[Task statement]
Using the records below, repeat exactly the lines from the one holding "Where should I click to: Expand the Username" through the one holding "Image resolution: width=914", both ends included, and no others.

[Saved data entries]
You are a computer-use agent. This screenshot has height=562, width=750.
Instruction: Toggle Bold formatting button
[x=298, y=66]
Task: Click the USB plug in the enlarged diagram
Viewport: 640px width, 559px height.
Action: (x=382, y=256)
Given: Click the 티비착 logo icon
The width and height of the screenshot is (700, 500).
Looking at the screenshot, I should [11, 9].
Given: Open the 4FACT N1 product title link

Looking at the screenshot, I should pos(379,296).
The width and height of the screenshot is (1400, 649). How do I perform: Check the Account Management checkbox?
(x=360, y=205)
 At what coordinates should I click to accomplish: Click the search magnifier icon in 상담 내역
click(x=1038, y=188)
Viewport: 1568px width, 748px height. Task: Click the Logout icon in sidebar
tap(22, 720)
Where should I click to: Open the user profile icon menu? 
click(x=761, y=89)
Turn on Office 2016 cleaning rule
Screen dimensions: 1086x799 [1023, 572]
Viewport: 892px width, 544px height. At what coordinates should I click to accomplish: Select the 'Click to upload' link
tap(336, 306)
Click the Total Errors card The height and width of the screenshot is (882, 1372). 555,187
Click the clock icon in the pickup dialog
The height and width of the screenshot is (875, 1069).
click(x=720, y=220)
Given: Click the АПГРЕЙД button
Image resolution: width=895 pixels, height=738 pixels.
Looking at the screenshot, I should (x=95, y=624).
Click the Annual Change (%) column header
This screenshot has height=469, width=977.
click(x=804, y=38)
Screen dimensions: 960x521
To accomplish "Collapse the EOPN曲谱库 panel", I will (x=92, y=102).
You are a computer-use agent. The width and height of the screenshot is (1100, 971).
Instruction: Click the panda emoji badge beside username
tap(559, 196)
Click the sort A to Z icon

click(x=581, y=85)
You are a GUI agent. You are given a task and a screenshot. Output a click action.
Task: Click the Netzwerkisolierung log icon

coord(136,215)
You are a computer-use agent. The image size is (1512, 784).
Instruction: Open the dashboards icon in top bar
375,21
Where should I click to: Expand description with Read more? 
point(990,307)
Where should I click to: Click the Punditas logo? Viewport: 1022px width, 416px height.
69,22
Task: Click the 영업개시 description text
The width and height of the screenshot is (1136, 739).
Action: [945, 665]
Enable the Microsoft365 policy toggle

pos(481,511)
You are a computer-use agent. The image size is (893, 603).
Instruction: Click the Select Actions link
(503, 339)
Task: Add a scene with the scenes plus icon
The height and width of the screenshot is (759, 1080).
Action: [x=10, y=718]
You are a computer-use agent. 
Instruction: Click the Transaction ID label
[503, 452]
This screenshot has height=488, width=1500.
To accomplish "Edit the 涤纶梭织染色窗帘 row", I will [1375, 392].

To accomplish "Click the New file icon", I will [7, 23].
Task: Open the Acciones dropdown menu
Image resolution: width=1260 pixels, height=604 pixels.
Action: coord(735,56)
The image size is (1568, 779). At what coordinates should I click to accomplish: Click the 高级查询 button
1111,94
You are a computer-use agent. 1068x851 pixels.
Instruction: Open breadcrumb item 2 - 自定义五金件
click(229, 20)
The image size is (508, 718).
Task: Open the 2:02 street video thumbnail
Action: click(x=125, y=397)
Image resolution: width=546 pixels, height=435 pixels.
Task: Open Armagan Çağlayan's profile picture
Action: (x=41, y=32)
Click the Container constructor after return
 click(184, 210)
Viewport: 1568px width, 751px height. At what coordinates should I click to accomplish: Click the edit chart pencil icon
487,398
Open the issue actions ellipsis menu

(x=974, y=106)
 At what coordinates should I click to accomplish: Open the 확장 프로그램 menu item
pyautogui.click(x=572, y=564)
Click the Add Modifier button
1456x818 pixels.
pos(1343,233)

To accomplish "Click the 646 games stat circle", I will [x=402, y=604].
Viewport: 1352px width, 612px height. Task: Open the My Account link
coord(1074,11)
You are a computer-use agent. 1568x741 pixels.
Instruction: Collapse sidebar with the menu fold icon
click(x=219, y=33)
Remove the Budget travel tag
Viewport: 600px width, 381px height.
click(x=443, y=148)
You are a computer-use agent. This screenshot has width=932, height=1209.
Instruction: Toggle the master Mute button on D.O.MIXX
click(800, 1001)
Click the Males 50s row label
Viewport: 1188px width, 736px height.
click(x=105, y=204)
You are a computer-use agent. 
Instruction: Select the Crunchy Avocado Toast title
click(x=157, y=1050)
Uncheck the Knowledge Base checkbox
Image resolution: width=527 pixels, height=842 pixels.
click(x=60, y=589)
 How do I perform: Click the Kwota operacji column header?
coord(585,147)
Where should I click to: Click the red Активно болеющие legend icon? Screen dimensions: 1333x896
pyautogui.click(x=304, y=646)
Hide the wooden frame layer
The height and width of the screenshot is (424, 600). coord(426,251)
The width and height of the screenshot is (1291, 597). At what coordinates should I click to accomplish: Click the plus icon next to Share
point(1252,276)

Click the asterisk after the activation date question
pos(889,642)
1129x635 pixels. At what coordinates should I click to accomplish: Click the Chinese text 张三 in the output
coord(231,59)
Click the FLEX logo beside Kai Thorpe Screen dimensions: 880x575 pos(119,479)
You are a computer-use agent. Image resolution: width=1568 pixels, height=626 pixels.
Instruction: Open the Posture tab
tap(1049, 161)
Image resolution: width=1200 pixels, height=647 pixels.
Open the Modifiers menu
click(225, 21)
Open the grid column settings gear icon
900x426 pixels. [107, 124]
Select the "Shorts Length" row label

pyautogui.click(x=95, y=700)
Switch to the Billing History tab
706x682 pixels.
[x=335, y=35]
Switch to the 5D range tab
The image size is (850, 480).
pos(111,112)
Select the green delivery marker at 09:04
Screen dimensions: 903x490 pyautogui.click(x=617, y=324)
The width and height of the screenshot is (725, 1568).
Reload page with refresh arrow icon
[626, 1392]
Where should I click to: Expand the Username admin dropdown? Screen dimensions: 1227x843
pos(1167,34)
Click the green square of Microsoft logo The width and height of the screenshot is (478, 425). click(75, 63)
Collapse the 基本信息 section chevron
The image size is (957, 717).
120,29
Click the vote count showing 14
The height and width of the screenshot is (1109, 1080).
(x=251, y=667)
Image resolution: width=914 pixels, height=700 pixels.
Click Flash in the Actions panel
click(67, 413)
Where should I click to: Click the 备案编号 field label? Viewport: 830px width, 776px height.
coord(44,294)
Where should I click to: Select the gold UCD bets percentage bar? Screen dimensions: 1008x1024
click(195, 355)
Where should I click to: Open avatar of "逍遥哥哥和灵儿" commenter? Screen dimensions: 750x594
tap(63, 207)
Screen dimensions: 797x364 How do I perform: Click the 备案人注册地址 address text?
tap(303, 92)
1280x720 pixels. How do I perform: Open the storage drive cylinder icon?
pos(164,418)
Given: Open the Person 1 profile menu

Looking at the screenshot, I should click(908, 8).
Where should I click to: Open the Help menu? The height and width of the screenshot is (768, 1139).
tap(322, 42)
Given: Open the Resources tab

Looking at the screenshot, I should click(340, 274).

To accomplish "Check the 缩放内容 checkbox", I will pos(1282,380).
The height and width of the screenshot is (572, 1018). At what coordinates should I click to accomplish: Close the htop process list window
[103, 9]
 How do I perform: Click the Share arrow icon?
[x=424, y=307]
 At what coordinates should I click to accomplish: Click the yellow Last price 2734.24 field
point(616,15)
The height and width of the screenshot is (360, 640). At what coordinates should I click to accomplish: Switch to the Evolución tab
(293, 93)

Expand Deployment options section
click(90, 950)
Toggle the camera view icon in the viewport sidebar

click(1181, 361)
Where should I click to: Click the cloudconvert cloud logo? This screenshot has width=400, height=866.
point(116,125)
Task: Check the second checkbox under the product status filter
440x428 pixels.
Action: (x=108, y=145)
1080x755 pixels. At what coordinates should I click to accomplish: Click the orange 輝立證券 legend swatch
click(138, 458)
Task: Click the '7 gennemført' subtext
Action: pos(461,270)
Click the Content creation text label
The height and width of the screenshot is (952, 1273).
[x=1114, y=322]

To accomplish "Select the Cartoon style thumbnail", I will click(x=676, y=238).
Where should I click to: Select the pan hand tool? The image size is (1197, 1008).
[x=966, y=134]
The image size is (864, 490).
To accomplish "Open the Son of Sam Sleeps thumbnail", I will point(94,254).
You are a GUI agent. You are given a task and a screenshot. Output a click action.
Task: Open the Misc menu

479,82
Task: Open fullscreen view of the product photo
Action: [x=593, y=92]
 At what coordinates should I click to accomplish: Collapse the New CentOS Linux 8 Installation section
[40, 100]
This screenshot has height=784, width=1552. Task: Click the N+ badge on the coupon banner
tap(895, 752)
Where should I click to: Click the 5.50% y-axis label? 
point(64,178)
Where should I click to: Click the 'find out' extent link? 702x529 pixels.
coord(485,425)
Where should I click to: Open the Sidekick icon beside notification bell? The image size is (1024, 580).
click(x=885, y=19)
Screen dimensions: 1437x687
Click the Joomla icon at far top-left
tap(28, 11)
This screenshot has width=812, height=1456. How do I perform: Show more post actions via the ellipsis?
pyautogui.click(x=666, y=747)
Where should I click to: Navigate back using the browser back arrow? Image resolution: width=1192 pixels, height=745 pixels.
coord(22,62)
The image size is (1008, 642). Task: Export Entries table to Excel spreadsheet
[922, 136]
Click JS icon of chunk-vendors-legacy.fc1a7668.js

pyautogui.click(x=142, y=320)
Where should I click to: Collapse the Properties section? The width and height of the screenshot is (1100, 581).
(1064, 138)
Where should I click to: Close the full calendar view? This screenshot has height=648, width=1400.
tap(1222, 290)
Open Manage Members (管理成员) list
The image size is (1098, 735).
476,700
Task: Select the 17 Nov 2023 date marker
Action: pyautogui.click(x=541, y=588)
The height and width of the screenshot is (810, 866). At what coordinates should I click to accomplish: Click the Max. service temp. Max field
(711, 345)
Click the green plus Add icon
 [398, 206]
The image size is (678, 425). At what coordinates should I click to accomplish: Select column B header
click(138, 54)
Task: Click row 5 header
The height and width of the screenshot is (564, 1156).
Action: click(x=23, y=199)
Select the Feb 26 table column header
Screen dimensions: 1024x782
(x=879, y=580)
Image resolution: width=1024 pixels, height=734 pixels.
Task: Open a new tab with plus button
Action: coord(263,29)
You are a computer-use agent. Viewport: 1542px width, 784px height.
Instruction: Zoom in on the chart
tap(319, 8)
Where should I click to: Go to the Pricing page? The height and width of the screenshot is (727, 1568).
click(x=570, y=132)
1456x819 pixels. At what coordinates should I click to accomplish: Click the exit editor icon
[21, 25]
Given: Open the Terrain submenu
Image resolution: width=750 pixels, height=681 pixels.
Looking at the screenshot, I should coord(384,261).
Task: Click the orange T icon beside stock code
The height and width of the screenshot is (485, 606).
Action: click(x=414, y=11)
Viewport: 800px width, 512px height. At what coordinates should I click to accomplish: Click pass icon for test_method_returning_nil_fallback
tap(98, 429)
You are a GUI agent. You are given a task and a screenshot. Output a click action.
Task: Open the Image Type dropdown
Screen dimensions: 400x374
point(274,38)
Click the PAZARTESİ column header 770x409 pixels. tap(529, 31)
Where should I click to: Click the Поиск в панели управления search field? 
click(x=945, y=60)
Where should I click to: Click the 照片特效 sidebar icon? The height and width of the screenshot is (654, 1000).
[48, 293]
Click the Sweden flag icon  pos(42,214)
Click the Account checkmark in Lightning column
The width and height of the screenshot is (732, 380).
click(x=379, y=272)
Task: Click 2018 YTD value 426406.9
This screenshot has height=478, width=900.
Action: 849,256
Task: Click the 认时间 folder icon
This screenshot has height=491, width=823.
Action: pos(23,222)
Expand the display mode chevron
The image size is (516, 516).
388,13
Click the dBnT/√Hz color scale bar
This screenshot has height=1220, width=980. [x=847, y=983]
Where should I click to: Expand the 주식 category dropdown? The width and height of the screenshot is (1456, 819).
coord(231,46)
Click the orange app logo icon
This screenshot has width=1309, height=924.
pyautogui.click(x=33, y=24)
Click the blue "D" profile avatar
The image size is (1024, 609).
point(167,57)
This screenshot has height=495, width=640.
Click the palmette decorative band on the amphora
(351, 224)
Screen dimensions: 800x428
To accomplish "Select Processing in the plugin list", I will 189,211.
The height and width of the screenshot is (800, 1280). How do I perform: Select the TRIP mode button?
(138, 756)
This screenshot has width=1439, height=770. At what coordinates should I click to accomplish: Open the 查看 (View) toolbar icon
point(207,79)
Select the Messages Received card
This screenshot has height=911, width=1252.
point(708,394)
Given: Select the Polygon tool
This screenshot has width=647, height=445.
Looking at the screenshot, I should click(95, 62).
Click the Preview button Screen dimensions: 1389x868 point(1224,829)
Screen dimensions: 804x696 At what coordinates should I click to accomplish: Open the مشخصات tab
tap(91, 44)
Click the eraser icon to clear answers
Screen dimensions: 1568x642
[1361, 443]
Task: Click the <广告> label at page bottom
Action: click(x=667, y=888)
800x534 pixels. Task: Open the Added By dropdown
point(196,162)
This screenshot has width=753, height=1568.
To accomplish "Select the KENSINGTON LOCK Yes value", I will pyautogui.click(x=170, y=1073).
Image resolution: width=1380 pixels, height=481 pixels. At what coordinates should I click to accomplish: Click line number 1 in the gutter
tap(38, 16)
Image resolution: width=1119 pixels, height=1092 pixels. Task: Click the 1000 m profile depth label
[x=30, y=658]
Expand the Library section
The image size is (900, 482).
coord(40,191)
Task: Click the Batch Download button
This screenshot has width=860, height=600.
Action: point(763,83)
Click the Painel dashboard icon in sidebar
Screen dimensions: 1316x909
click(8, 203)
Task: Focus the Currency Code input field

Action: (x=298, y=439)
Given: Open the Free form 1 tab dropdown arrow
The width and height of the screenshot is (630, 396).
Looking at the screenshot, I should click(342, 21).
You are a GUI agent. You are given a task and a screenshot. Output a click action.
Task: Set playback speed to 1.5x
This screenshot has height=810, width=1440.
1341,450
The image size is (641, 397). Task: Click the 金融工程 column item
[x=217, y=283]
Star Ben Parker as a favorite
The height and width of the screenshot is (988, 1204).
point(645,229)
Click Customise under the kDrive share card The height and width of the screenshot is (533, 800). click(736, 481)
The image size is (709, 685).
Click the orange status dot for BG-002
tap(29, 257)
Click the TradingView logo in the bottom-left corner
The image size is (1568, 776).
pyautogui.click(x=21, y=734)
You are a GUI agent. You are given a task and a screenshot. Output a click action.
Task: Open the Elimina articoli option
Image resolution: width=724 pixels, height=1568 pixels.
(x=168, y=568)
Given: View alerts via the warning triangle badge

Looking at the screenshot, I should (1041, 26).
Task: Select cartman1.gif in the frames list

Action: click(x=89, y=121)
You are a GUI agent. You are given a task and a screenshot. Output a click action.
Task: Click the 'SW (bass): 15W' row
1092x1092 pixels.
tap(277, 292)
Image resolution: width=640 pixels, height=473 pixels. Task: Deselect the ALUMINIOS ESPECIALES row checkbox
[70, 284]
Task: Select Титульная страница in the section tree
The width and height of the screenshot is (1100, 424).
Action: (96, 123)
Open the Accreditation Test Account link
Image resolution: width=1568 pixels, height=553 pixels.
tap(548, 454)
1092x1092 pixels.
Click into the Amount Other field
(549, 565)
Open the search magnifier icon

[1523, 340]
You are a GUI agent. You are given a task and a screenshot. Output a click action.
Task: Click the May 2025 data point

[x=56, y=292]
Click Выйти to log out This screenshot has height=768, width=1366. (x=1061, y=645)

[Result of this task]
Where should I click to: Expand the Username admin dropdown? Screen dimensions: 1227x843
pos(1167,34)
Click the green square of Microsoft logo The width and height of the screenshot is (478, 425). click(75, 63)
Collapse the 基本信息 section chevron
The image size is (957, 717).
120,29
Click the vote count showing 14
The height and width of the screenshot is (1109, 1080).
(x=251, y=667)
Image resolution: width=914 pixels, height=700 pixels.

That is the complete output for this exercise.